_SOURCE PASSAGE_:
=== Section Start ===
Barbara, a comely redhead now well into her fifties, has a policy of not giving interviews. The numerous snapshots of her in Ruth Handler's family album, however, suggest that she is less allergic to being photographed. "It's a shame she won't talk because she owes a lot to that little doll," Ken said. "She used to sell towels," he continued, referring to a bath shop she once ran in Beverly Hills. "And then she decided she wasn't going to sell them anymore. I think she likes to play golf. She used to like to play tennis, then she hurt her leg or something . . . she's had kind of an easy life."

Talking with Ken was a little like playing Jeopardy! His conversation leapt from virology to Verdi, from the frontiers of medicine to Met musical director James Levine. I found myself thinking of Nick in 35-Up—the professor who claims to have close ties to his family, yet who, because of his education, is effectively living on another planet.
=== Section End ===
_MATERIAL SHOWN_:
=== Section Start ===
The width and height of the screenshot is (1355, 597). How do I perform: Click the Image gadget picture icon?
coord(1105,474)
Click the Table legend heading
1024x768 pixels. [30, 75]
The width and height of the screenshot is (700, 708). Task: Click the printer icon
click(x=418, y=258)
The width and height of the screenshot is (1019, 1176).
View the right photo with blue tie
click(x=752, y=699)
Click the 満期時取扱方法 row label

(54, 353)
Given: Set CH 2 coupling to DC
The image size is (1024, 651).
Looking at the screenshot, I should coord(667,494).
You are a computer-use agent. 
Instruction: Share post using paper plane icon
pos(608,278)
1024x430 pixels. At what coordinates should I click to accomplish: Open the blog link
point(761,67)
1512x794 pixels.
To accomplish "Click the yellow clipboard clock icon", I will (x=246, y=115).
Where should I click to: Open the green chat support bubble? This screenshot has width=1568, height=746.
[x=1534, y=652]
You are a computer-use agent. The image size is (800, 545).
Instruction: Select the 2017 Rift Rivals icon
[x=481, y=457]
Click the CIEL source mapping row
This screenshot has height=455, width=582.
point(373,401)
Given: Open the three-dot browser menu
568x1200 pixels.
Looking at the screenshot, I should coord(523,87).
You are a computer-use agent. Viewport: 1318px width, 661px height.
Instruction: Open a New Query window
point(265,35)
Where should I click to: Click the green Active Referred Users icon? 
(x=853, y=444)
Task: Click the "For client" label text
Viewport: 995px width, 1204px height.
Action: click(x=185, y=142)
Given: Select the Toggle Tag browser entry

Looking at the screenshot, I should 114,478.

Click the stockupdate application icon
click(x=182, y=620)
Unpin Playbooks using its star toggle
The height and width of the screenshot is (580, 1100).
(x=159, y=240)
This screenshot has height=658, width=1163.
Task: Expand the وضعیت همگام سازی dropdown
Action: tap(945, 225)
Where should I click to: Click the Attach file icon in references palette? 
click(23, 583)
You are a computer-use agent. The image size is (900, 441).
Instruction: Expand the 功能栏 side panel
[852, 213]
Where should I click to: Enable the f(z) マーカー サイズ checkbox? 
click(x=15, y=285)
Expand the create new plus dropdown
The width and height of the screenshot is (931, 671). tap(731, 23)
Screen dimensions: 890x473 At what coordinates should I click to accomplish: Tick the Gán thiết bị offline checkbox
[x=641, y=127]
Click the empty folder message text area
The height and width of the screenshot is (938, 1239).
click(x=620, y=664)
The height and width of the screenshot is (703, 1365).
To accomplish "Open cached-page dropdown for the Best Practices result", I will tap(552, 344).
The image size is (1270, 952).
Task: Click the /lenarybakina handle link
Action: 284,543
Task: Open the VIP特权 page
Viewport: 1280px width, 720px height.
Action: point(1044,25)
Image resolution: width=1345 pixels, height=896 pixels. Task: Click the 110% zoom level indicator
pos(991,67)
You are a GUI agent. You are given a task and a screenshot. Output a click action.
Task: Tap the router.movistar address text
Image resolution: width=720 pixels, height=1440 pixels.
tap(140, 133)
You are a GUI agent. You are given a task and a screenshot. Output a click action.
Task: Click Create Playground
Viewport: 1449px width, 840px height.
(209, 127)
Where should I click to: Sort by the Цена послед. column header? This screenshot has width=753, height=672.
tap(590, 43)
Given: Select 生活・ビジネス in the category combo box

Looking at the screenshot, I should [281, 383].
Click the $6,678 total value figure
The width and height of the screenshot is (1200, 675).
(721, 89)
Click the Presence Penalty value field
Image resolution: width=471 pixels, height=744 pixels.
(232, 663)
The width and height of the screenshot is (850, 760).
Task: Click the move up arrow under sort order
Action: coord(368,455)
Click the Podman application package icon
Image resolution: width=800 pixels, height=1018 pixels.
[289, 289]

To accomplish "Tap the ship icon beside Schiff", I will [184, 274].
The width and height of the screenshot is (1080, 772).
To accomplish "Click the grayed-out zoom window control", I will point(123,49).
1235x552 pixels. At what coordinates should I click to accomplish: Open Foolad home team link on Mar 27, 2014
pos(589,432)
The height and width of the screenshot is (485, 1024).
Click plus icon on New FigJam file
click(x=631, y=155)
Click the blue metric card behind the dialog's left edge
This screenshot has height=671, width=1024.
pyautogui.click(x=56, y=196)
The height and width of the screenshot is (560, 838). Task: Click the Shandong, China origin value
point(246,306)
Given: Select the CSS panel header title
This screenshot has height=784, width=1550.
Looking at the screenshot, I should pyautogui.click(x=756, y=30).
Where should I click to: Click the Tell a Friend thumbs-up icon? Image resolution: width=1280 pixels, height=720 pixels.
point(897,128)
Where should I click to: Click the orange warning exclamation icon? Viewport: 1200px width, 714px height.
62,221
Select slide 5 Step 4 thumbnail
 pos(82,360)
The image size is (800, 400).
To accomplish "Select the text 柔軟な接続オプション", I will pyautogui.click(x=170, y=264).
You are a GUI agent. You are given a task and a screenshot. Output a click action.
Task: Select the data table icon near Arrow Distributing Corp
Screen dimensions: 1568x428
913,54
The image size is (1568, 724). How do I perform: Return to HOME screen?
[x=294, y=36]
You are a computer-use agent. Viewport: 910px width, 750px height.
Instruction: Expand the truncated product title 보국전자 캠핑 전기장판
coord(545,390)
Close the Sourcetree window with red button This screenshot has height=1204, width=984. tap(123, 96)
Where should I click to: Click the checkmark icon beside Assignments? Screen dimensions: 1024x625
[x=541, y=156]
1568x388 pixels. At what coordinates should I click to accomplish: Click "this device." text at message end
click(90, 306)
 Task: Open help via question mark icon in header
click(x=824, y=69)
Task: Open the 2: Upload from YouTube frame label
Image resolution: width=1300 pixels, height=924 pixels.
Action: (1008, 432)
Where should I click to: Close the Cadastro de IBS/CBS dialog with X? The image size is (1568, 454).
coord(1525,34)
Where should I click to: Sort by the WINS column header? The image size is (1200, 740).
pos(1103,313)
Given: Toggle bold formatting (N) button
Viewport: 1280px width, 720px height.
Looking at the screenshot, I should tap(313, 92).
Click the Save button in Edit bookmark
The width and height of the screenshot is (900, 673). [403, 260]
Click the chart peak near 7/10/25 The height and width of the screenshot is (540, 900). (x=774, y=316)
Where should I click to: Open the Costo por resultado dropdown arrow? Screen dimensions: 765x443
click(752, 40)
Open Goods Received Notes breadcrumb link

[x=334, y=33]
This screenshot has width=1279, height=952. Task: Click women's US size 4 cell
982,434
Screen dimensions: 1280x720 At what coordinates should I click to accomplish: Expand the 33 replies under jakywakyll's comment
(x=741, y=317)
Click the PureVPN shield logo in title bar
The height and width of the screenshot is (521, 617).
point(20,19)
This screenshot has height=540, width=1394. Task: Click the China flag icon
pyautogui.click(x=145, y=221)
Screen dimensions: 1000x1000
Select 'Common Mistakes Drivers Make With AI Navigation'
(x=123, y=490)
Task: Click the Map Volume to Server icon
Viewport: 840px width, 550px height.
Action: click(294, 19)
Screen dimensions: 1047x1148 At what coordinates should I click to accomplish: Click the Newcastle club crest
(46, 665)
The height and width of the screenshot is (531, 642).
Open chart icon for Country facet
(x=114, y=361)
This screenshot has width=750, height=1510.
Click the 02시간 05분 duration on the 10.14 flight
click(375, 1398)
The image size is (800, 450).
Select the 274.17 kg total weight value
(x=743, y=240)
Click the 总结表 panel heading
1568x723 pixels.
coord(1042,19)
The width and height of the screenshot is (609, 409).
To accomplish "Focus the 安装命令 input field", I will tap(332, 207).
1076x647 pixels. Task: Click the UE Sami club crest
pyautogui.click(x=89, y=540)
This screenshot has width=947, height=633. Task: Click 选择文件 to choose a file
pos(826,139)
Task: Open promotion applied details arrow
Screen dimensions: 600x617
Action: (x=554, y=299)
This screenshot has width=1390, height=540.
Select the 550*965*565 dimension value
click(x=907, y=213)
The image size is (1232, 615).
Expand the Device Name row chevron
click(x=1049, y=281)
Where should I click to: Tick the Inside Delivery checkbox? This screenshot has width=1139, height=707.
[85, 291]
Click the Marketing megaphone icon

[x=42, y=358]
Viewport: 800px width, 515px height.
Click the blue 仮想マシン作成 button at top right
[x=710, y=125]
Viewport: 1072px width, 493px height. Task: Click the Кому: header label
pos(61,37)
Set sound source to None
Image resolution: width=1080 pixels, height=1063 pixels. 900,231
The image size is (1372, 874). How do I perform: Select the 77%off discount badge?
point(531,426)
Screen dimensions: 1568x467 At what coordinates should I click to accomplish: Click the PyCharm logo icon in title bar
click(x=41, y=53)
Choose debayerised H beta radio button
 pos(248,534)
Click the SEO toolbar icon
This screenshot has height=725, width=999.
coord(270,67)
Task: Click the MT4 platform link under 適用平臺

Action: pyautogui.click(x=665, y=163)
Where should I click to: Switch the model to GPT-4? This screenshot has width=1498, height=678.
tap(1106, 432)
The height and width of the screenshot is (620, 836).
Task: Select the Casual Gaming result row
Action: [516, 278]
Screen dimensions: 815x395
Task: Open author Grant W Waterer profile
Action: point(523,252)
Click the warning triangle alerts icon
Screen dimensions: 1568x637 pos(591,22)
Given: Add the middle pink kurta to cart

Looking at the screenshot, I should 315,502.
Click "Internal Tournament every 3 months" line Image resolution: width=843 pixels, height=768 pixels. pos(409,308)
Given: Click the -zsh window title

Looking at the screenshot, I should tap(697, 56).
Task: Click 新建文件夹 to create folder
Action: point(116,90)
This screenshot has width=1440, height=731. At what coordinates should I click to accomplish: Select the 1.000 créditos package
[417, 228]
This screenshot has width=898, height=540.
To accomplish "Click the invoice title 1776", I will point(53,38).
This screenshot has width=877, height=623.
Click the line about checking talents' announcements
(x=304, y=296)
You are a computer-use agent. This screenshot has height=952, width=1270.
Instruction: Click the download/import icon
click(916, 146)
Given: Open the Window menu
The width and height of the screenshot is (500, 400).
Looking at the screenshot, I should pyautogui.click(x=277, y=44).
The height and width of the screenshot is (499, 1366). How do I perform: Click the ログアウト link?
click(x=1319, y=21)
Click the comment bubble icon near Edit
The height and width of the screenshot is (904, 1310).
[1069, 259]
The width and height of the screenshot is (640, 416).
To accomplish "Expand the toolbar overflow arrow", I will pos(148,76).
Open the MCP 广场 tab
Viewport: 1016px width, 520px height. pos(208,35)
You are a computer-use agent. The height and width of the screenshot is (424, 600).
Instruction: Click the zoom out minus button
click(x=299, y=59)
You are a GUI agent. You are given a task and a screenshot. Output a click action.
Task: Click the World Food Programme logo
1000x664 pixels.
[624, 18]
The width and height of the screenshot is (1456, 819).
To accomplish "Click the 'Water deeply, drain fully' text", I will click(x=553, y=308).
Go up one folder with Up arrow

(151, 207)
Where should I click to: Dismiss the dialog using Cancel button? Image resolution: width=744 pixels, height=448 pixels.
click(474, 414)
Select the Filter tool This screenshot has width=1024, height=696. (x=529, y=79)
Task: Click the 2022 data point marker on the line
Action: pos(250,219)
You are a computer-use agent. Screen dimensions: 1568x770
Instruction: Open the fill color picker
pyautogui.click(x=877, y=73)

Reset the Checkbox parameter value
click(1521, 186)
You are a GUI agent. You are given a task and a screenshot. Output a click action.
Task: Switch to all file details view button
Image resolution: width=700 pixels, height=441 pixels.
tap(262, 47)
=== Section End ===
_ACTIVITY_: Please list every person mentioned by name in the passage about Barbara and Ken.

_SOLUTION FOR THIS PROBLEM_: Barbara, Ruth Handler, Ken, Verdi, James Levine, Nick